In the introduction to the earlier book, he had distinguished "supernatural horror" and "heroic fantasy" as the other important divisions of fantastic fiction beside science fiction. They may be represented by Dracula and The Lord of the Rings, featuring "the irruption of some supernatural force into the everyday world" and "set in completely imaginary worlds" respectively. Here he adds "the Fabulation, or absurdist metafiction—stories which are set in the real world, but which distort that world in ways other than the supernaturally horrific." He names Thomas Pynchon, Angela Carter, John Crowley, and Geoff Ryman as authors of fabulations included in his hundred.

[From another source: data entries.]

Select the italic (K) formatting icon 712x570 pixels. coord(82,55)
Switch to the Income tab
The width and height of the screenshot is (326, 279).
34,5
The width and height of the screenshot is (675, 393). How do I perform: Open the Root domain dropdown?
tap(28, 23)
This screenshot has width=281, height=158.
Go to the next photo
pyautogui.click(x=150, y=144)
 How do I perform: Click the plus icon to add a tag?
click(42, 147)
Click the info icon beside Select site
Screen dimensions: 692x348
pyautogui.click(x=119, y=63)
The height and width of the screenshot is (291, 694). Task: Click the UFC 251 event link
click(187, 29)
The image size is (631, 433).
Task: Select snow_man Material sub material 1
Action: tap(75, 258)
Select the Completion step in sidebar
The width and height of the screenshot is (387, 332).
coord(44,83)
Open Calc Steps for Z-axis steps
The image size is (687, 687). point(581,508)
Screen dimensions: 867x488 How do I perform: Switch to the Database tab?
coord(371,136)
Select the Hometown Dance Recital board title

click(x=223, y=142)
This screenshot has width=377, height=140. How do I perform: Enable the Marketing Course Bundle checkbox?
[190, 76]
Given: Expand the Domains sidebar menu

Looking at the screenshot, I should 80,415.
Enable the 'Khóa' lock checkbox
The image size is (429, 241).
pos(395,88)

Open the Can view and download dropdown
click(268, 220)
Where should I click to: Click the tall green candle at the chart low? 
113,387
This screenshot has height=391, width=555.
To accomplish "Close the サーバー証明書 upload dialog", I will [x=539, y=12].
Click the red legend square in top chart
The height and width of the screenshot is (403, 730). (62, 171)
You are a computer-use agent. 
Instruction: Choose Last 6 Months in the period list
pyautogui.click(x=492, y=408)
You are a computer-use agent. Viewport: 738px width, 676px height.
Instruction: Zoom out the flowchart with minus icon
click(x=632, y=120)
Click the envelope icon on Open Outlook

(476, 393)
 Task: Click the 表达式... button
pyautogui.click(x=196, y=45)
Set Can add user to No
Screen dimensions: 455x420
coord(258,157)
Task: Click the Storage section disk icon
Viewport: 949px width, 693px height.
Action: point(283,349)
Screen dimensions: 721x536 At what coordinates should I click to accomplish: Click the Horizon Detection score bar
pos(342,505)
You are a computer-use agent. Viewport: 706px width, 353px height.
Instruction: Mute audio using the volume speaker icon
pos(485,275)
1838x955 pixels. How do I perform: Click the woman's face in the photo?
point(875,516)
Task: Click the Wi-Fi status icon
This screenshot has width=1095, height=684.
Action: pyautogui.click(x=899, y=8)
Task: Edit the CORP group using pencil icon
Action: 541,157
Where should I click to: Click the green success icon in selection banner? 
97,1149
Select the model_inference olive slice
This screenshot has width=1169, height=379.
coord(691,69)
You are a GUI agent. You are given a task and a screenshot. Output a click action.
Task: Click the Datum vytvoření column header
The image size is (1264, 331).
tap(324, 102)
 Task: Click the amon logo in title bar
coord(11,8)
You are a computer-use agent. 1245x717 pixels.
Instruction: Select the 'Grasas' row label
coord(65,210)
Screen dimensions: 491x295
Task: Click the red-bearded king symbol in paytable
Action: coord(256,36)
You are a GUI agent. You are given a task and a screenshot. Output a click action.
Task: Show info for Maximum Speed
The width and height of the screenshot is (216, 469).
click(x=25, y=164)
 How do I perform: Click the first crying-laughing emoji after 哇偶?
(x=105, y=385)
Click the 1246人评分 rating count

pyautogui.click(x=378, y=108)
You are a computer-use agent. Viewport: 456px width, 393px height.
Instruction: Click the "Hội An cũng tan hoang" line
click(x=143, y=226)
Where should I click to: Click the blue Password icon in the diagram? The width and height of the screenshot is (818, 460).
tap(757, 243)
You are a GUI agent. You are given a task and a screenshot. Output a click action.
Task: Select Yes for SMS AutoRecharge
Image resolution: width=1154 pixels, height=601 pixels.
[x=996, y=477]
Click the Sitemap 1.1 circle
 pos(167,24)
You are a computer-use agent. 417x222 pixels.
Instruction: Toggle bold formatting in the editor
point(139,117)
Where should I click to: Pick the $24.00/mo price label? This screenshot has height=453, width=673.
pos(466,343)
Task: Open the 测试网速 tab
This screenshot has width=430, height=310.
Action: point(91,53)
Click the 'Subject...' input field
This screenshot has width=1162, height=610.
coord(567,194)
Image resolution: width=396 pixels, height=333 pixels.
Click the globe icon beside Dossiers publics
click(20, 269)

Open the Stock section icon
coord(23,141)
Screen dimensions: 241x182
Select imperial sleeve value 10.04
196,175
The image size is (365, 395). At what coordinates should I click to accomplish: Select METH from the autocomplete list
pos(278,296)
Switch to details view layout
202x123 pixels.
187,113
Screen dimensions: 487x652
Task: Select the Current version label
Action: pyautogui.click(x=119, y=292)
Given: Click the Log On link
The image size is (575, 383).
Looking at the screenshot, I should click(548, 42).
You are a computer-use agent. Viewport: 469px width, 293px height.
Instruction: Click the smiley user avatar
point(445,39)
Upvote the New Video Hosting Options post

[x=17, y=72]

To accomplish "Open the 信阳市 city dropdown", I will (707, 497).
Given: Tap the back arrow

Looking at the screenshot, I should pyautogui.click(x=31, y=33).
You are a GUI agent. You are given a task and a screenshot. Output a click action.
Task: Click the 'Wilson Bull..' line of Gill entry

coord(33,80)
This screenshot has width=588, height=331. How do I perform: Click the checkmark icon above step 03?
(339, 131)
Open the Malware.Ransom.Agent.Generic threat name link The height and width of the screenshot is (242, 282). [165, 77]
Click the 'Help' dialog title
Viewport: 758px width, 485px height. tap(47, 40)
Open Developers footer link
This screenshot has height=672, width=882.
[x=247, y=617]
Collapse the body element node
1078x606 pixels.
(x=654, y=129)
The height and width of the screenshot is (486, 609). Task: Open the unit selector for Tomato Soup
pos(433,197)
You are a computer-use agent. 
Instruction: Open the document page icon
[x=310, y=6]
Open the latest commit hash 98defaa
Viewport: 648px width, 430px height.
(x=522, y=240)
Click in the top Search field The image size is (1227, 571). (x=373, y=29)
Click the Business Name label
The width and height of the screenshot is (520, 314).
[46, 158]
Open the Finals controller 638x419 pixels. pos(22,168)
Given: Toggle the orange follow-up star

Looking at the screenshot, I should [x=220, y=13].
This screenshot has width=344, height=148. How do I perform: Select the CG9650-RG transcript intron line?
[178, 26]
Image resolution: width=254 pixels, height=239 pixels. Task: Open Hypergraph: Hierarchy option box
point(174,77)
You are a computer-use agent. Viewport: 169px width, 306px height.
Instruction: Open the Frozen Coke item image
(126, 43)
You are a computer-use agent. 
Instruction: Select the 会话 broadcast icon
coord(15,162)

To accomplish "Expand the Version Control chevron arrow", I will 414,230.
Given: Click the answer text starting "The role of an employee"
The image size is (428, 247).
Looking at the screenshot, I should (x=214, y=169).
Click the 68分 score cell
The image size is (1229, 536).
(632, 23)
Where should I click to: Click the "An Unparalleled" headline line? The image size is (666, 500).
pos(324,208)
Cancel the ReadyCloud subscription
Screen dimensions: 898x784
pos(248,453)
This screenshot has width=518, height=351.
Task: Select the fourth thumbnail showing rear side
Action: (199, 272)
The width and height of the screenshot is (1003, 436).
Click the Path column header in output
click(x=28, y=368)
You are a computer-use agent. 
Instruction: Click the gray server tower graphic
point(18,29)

While covering no foreign-language fantasies and few children's or 'light' fantasies, "I have tried to make a balanced list, and in so doing I have included some books which are not really to my taste—they may well be other people's favourites, though. In truth, there are not a hundred masterpieces of modern fantasy, any more than there a hundred masterpieces of science fiction." "[A]t least some of the novels I have selected are masterpieces of modern literature, full of beauty and wonder. The others are craftsmanlike entertainments which I happily commend to you for your enjoyment."

==Sources==
- Modern Fantasy: The 100 Best Novels, An English-Language Selection, 1946–1987, David Pringle. (UK) Grafton Books, 1988 ISBN 0-246-13214-0 ; (US) Peter Bedrick Books, 1989 ISBN 0-87226-328-2 —US title "the Hundred Best"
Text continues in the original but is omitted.